• Data rows:
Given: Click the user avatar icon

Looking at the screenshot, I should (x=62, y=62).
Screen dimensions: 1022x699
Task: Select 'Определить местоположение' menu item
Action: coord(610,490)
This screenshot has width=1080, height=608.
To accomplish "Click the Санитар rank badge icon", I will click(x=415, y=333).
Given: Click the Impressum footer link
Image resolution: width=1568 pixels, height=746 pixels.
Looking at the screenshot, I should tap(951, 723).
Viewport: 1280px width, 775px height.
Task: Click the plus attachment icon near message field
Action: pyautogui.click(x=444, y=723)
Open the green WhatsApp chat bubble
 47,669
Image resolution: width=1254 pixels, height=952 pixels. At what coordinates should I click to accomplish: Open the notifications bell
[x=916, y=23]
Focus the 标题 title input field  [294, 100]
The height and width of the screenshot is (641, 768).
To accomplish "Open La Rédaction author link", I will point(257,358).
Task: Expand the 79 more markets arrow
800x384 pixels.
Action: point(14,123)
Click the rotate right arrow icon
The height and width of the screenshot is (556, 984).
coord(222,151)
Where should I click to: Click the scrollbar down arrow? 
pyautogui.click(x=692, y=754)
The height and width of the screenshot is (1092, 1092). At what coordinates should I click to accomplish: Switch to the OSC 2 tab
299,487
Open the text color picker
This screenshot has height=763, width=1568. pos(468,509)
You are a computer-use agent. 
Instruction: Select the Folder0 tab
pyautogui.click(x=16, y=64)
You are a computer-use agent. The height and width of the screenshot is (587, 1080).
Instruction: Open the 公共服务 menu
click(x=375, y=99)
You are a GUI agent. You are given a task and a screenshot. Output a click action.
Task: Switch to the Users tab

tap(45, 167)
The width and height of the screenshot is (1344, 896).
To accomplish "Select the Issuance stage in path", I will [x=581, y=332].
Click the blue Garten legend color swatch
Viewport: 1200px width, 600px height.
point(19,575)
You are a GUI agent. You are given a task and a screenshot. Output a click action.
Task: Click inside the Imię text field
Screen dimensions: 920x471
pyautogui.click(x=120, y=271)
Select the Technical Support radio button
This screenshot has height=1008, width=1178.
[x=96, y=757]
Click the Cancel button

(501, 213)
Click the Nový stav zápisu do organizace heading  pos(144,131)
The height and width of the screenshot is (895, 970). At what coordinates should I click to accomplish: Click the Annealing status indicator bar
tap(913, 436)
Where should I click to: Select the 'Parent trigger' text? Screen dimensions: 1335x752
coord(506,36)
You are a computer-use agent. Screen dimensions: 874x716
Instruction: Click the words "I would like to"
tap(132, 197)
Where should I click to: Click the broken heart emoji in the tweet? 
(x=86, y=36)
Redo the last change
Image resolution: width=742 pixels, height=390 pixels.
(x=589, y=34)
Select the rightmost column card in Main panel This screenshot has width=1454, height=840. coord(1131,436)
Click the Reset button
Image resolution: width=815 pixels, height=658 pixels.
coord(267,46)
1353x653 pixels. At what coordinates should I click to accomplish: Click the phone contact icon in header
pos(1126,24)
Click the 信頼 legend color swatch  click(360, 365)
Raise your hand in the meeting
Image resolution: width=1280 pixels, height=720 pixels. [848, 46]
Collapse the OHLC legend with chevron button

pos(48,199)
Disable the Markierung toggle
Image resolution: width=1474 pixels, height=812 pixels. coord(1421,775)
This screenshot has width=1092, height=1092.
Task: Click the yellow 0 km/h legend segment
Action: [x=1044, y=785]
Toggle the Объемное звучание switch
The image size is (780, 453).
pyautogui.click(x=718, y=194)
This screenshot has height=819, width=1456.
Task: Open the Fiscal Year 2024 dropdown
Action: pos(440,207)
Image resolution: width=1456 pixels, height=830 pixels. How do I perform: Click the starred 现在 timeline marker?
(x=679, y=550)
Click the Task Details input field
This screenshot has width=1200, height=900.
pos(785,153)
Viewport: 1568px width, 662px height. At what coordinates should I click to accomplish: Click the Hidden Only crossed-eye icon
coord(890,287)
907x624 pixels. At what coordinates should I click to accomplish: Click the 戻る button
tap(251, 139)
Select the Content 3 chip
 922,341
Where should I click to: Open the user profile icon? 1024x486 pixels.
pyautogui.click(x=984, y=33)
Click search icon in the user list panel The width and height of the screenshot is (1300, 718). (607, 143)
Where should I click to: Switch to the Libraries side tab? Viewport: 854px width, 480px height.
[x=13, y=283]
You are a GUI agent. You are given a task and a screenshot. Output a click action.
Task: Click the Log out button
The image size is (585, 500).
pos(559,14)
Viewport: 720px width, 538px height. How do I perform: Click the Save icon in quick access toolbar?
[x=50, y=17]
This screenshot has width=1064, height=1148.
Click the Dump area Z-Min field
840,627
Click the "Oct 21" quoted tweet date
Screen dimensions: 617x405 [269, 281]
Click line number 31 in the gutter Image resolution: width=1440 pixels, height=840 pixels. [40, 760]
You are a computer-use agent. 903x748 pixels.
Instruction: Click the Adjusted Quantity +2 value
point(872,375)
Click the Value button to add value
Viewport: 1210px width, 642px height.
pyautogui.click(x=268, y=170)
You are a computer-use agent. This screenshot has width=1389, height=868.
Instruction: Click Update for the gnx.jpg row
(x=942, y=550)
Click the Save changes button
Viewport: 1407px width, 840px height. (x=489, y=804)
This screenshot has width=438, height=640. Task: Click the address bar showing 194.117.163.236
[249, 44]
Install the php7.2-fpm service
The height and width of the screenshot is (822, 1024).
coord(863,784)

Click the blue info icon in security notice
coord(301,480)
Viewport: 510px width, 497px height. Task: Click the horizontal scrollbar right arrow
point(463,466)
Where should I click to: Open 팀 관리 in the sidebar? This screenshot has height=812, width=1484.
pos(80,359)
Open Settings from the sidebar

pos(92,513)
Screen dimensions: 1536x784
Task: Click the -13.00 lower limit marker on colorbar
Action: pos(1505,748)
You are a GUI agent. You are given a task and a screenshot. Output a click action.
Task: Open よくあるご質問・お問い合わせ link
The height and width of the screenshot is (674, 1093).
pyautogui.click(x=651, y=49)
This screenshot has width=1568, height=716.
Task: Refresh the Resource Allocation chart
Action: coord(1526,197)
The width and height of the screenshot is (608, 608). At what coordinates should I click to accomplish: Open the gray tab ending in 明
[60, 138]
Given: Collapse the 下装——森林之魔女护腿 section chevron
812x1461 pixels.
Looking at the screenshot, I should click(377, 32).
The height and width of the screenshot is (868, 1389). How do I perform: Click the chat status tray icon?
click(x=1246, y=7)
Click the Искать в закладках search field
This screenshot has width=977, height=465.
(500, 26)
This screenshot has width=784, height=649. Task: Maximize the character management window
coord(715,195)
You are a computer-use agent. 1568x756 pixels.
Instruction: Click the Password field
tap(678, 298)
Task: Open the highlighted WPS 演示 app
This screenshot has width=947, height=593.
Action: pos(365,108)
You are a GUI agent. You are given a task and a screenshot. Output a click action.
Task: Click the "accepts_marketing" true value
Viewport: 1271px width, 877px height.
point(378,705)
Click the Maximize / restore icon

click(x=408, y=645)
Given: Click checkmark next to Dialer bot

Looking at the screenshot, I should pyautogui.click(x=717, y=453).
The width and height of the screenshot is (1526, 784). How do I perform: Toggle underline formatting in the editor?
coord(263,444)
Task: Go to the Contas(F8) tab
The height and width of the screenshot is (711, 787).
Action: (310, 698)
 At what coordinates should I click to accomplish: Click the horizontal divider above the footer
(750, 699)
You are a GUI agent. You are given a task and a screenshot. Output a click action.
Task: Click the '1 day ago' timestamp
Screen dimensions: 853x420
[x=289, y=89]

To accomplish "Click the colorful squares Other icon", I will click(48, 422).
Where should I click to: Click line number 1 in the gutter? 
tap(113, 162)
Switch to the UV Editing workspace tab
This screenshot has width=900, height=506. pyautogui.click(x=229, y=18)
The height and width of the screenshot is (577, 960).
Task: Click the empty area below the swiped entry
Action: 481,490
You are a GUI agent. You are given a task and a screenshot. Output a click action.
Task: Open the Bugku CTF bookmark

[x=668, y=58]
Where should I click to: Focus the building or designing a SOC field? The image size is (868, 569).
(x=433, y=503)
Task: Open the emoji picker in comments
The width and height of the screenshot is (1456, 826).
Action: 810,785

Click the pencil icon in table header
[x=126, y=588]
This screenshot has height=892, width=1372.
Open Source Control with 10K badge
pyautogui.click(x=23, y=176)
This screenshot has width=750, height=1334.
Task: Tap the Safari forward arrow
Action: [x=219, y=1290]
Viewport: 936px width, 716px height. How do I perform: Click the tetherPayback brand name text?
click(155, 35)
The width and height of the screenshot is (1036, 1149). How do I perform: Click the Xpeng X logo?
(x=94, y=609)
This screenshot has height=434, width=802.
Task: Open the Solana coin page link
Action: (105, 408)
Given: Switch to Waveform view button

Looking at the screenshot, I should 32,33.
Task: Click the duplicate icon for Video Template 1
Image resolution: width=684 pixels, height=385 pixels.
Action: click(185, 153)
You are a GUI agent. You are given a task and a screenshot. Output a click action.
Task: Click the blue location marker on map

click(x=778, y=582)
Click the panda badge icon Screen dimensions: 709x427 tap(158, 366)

• Exercise requirements: Rescale the records between the lines holding "Redo the last change" and "coord(267,46)", inclusive. Reproduce every line in that span, requests included, and multiply each coordinate in the answers by 1.3, rounding to whole numbers with halves rounded up.

• Response for this exercise:
Redo the last change
Image resolution: width=742 pixels, height=390 pixels.
(x=766, y=44)
Select the rightmost column card in Main panel This screenshot has width=1454, height=840. coord(1470,567)
Click the Reset button
Image resolution: width=815 pixels, height=658 pixels.
coord(347,60)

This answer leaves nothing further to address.